Basketball, incidentally, largely reflects the NCAA’s contribution to the SEC’s bottom line. While the BCS and its $181.9 million (in 2010–2011) in revenues is substantial, it pales next to the $750 million pot of money under the NCAA’s control. Even more than the SEC, the NCAA depends on television contracts for its very existence. In 2009–2010, the NCAA reported $642.7 million of its budget — nearly 86% — came from its “television and marketing rights fees,” which is almost entirely related to the men’s Division I basketball tournament.

The NCAA employs a variety of channels to distribute funds to member conferences. The largest pot is the “Basketball Fund,” which rewards conferences based on their overall performances in March Madness over a rolling six-year period. In other words, each SEC school earns one share of the Basketball Fund’s payout for every NCAA tournament game it wins over the previous six years. In 2010, this came out to over $15.1 million, fifth best among all conferences (the Big East was first with a payout of over $23.1 million).

The next largest category of NCAA distributions is the “Grants in Aid Fund,” which is supposed to subsidize the cost of providing athletic scholarships. Unlike the Basketball Fund, the Grants in Aid Fund is unrelated to performance. Instead, it is based on the number of varsity sports sponsored by the conference (and member schools) and the number of scholarships awarded accordingly, the latter having greater weight. In 2010 the SEC received $8,276,070 from the Grants in Aid Fund, third among all conferences (the Big 10 received the most, just over $11 million).

Similar to the Grants in Aid Fund is the “Sports-Sponsorship Fund,” which the NCAA awards to encourage “institutions that support non-revenue sports,” which for the SEC is likely every sport that isn’t football, men’s basketball, or baseball. The SEC only received the ninth-largest distribution from this fund in 2010, just over $2.3 million (the Ivy League received the largest payout, over $4.3 million).

Next the NCAA sets aside about $40 million for a “Student-Athlete Opportunity Fund,” which the conferences are allowed to distribute directly to athletes, or their families, “in meeting financial needs that arise” outside of what scholarships provide. The SEC’s 2010 share of this fund was about $2.5 million, fourth best among conferences (the Big 10 was first).

Another $22 million in NCAA funds goes toward “academic enhancement,” which is not specifically defined, except that the funds may not be used for fifth-year scholarships for students who exhausted their athletic eligibility, tuition for summer school, or the purchase of course books.
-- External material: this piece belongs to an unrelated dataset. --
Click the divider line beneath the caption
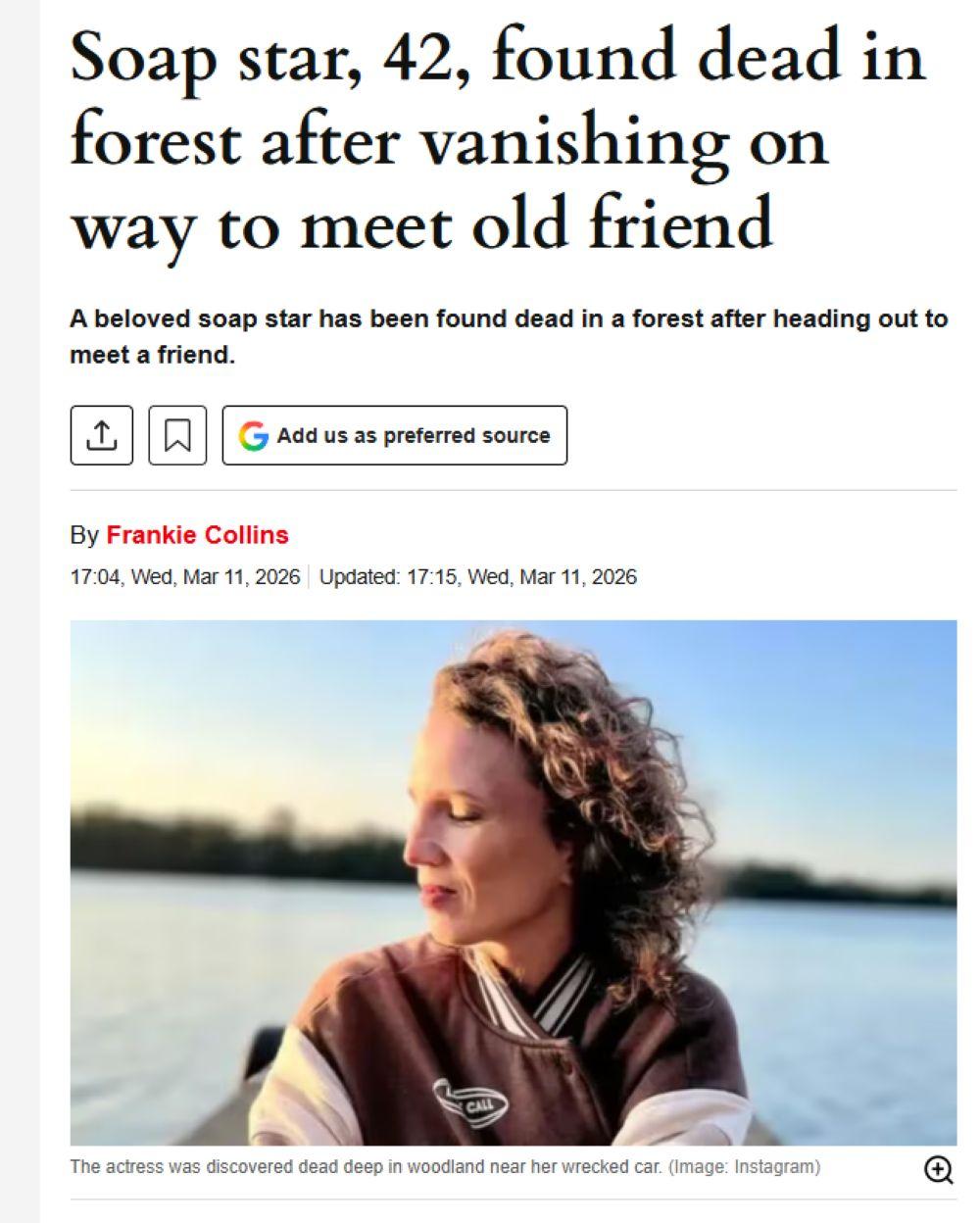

The SEC received $771,756 from this fund in 2010, tied for fourth best (the Big East was number one at just over $1 million).

Finally, every conference receives a grant of approximately $250,000 annually to improve services in six specific areas, including officiating, compliance with NCAA regulations, drug awareness, career opportunities for women and minorities, and anti-gambling programs.
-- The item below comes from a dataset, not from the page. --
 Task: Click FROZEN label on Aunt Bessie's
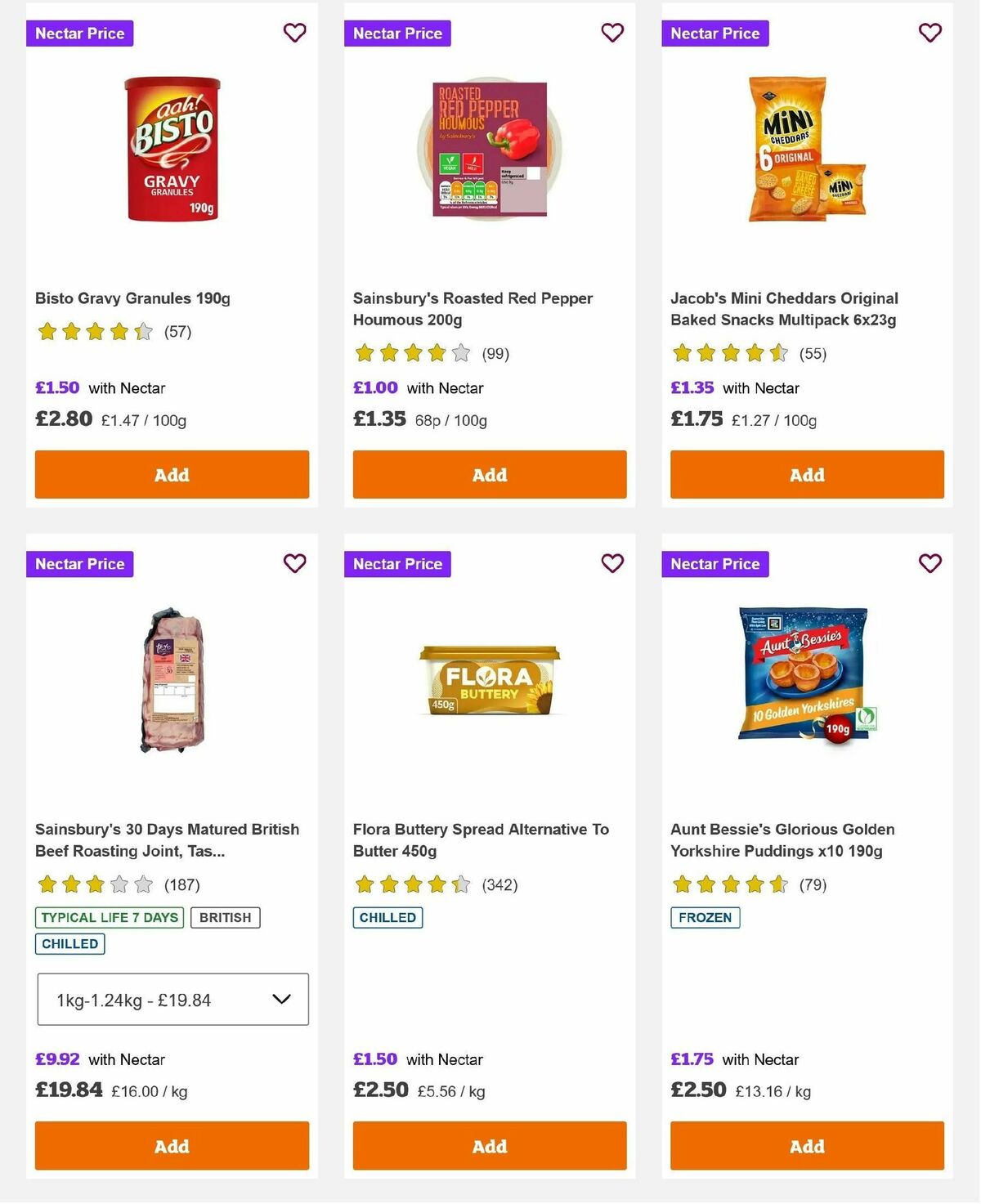(705, 918)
Altogether, the SEC received over $31.1 million in NCAA funds in 2009–2010. It’s nothing to sneeze at, but to put the numbers in perspective, the SEC’s current television deals with CBS and ESPN guarantee an average of $205 million per year for the next 15 years. The SEC and its football-first (spring football-second and baseball-third) member institutions are hardly dependent on the NCAA and its basketball-generated subsidies.

Conclusion

Given that the SEC’s most recent BCS payout ($28.5 million) nearly equaled the conference’s total NCAA grants ($31.1 million), one could ask whether it might someday be in the SEC’s interests to cut ties with the NCAA — at least in football — and seek a potentially more lucrative alliance with the other major conferences. One reason there has been little movement towards a Division I-A playoff is that the more profitable conferences, particularly the SEC, are understandably reluctant to follow the example of men’s basketball, where hundreds of millions of dollars get thrown into a giant pool that subsidize hundreds of institutions and sports that contribute little, if anything, towards generating that revenue. Eliminating this “dead weight” could be the first step towards truly reforming college football.